Michael J. Readinger

Generally, this New Year’s column would be about resolutions for the year ahead. However, after all that has transpired in the last 10 months (and on January 6th especially), resilience is foremost in my mind as we look ahead to whatever 2021 might bring.

I am not suggesting resilience works or is even possible for everyone, but my reading on the topic tells me it is what I must have on hand as a leader, a family member and a friend. Resilience is defined by Oxford Languages as:

  1.  the capacity to recover quickly from difficulties; toughness.
  2.  the ability of a substance or object to spring back into shape; elasticity.

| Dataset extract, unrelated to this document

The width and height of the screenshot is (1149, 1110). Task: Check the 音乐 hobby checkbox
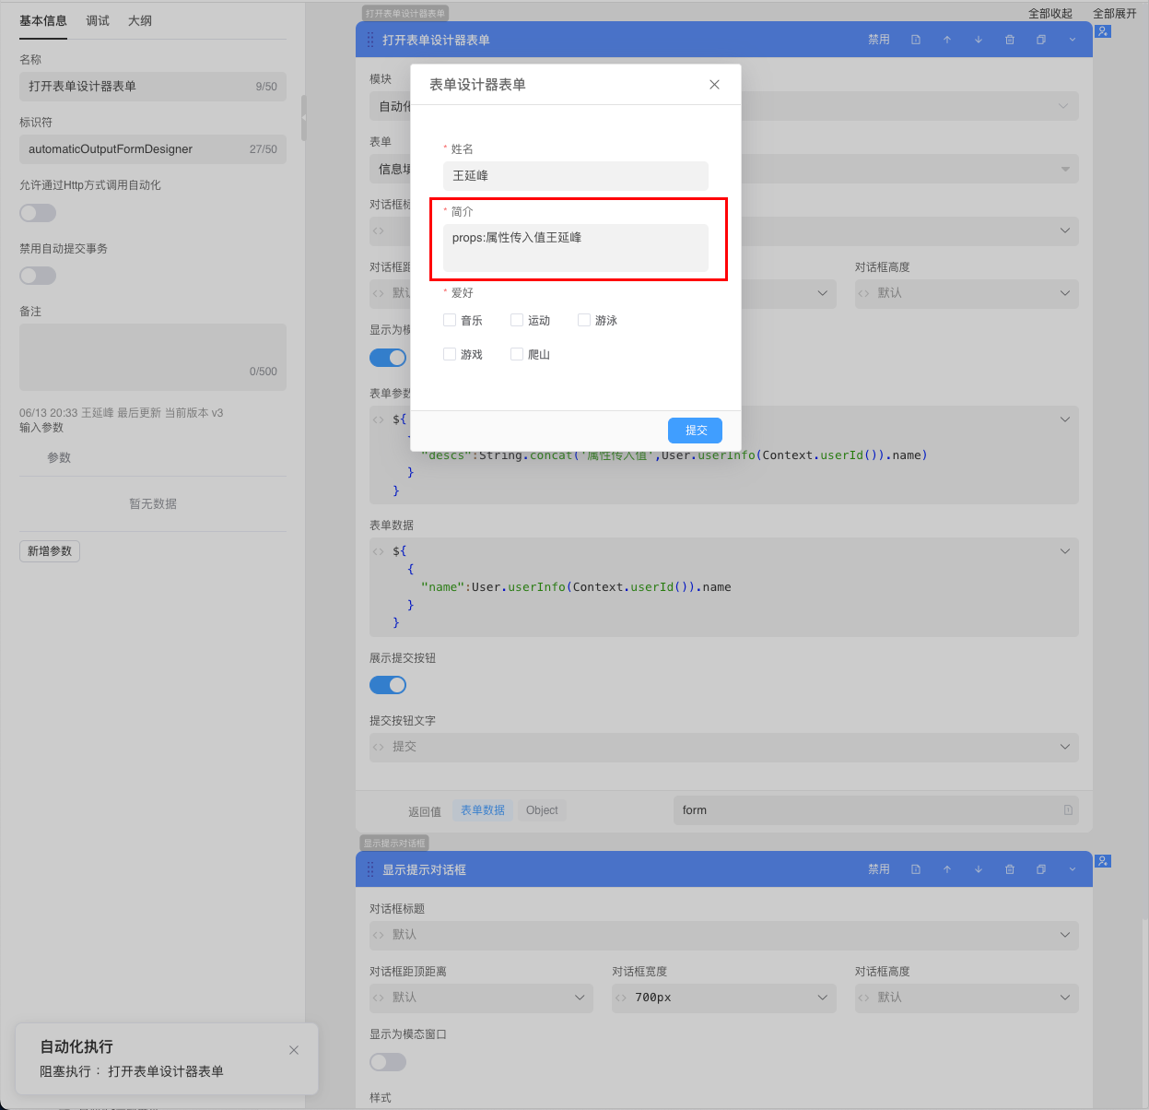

 Further, “resilience is a special skill because it is so defined by outlook and response. It is an adaptive mode of thinking which has to be developed gradually, alongside techniques for improving one’s initial response to something bad or unwanted. Resilience is what gives people the psychological strength to cope with stress and hardship. It is the mental reservoir of strength that people are able to call on in times of need to carry them through without falling apart.”

Finally, “resilient leaders have the ability to sustain their energy level under pressure, to cope with disruptive changes and adapt. They bounce back from setbacks. They also overcome major difficulties without engaging in dysfunctional behavior or harming others” (quotes from the Everyday Health website). Resilient leadership covers emotional, physical, psychological and community elements. These types of leadership can be learned and there are many ways, tools, domains, and skills to help you accomplish that.

My commitments (okay, these almost sound like resolutions) as a serving leader of a faith-based association of health and human service ministries are listed here in an invitational manner:

  • As leaders, we must continue to be a community that is both courageous and compassionate.
  • As serving leaders, we must be steadfast in showing the way through our actions.
  • As providers, we must strive to find innovative ways to deliver more services to an increasing number of clients even as resources are diminished.
  • As persons of faith, we must believe that hope, love, kindness, and generosity will maintain our spirit as we work to spread the good news of Jesus’ teachings.
  • And, as human beings, we must be willing to forgive ourselves and others in case we may not always do it the right way, for everyone, every time. Otherwise we might stop trying and no longer be resilient.

I am not sure I will be able to do all of this every day and all the time, but I am going to try, and I will hold myself accountable. Will you join me in this journey so that we can support and encourage each other when we struggle to be resilient? Happy New Year!